(Collected data)

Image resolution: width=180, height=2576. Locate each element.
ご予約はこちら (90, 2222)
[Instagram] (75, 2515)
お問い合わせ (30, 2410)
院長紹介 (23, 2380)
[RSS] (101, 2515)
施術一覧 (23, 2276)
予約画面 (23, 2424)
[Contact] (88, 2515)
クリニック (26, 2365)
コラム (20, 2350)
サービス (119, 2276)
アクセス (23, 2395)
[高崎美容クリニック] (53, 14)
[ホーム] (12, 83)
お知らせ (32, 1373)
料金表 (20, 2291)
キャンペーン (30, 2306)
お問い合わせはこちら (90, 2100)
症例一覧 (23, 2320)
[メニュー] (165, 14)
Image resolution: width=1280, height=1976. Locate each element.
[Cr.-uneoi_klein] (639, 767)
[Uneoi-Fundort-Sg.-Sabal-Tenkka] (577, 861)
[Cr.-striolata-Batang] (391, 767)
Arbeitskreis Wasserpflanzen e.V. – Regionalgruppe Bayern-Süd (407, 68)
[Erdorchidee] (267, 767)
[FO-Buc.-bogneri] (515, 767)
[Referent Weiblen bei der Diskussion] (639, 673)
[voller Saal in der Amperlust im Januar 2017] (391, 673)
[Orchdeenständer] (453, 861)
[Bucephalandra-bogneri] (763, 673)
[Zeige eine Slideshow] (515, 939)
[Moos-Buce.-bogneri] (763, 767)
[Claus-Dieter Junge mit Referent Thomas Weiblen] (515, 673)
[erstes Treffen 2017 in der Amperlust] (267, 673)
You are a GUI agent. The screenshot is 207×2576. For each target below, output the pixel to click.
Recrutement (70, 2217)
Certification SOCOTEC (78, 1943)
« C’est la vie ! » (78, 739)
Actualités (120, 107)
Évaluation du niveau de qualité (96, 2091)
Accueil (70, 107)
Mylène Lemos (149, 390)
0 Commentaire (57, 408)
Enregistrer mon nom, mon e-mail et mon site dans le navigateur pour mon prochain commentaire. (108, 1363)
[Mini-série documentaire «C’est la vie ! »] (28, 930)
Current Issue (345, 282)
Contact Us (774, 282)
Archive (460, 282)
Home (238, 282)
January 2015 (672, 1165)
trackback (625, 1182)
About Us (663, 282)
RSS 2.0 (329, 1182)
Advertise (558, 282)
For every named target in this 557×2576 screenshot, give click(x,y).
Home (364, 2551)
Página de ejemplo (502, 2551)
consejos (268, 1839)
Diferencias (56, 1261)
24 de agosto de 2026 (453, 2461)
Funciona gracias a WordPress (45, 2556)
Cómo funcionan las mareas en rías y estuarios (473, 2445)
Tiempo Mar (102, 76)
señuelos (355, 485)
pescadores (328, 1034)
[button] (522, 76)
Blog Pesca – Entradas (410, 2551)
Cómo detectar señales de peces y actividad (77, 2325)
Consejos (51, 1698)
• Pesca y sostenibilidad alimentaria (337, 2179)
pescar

▶ _Instructions to follow_:
Exactly as given, repeat every record above.

▶ _Exercise solution_:
Image resolution: width=180, height=2576. Locate each element.
ご予約はこちら (90, 2222)
[Instagram] (75, 2515)
お問い合わせ (30, 2410)
院長紹介 (23, 2380)
[RSS] (101, 2515)
施術一覧 (23, 2276)
予約画面 (23, 2424)
[Contact] (88, 2515)
クリニック (26, 2365)
コラム (20, 2350)
サービス (119, 2276)
アクセス (23, 2395)
[高崎美容クリニック] (53, 14)
[ホーム] (12, 83)
お知らせ (32, 1373)
料金表 (20, 2291)
キャンペーン (30, 2306)
お問い合わせはこちら (90, 2100)
症例一覧 (23, 2320)
[メニュー] (165, 14)
Image resolution: width=1280, height=1976. Locate each element.
[Cr.-uneoi_klein] (639, 767)
[Uneoi-Fundort-Sg.-Sabal-Tenkka] (577, 861)
[Cr.-striolata-Batang] (391, 767)
Arbeitskreis Wasserpflanzen e.V. – Regionalgruppe Bayern-Süd (407, 68)
[Erdorchidee] (267, 767)
[FO-Buc.-bogneri] (515, 767)
[Referent Weiblen bei der Diskussion] (639, 673)
[voller Saal in der Amperlust im Januar 2017] (391, 673)
[Orchdeenständer] (453, 861)
[Bucephalandra-bogneri] (763, 673)
[Zeige eine Slideshow] (515, 939)
[Moos-Buce.-bogneri] (763, 767)
[Claus-Dieter Junge mit Referent Thomas Weiblen] (515, 673)
[erstes Treffen 2017 in der Amperlust] (267, 673)
You are a GUI agent. The screenshot is 207×2576. For each target below, output the pixel to click.
Recrutement (70, 2217)
Certification SOCOTEC (78, 1943)
« C’est la vie ! » (78, 739)
Actualités (120, 107)
Évaluation du niveau de qualité (96, 2091)
Accueil (70, 107)
Mylène Lemos (149, 390)
0 Commentaire (57, 408)
Enregistrer mon nom, mon e-mail et mon site dans le navigateur pour mon prochain commentaire. (108, 1363)
[Mini-série documentaire «C’est la vie ! »] (28, 930)
Current Issue (345, 282)
Contact Us (774, 282)
Archive (460, 282)
Home (238, 282)
January 2015 (672, 1165)
trackback (625, 1182)
About Us (663, 282)
RSS 2.0 (329, 1182)
Advertise (558, 282)
For every named target in this 557×2576 screenshot, give click(x,y).
Home (364, 2551)
Página de ejemplo (502, 2551)
consejos (268, 1839)
Diferencias (56, 1261)
24 de agosto de 2026 (453, 2461)
Funciona gracias a WordPress (45, 2556)
Cómo funcionan las mareas en rías y estuarios (473, 2445)
Tiempo Mar (102, 76)
señuelos (355, 485)
pescadores (328, 1034)
[button] (522, 76)
Blog Pesca – Entradas (410, 2551)
Cómo detectar señales de peces y actividad (77, 2325)
Consejos (51, 1698)
• Pesca y sostenibilidad alimentaria (337, 2179)
pescar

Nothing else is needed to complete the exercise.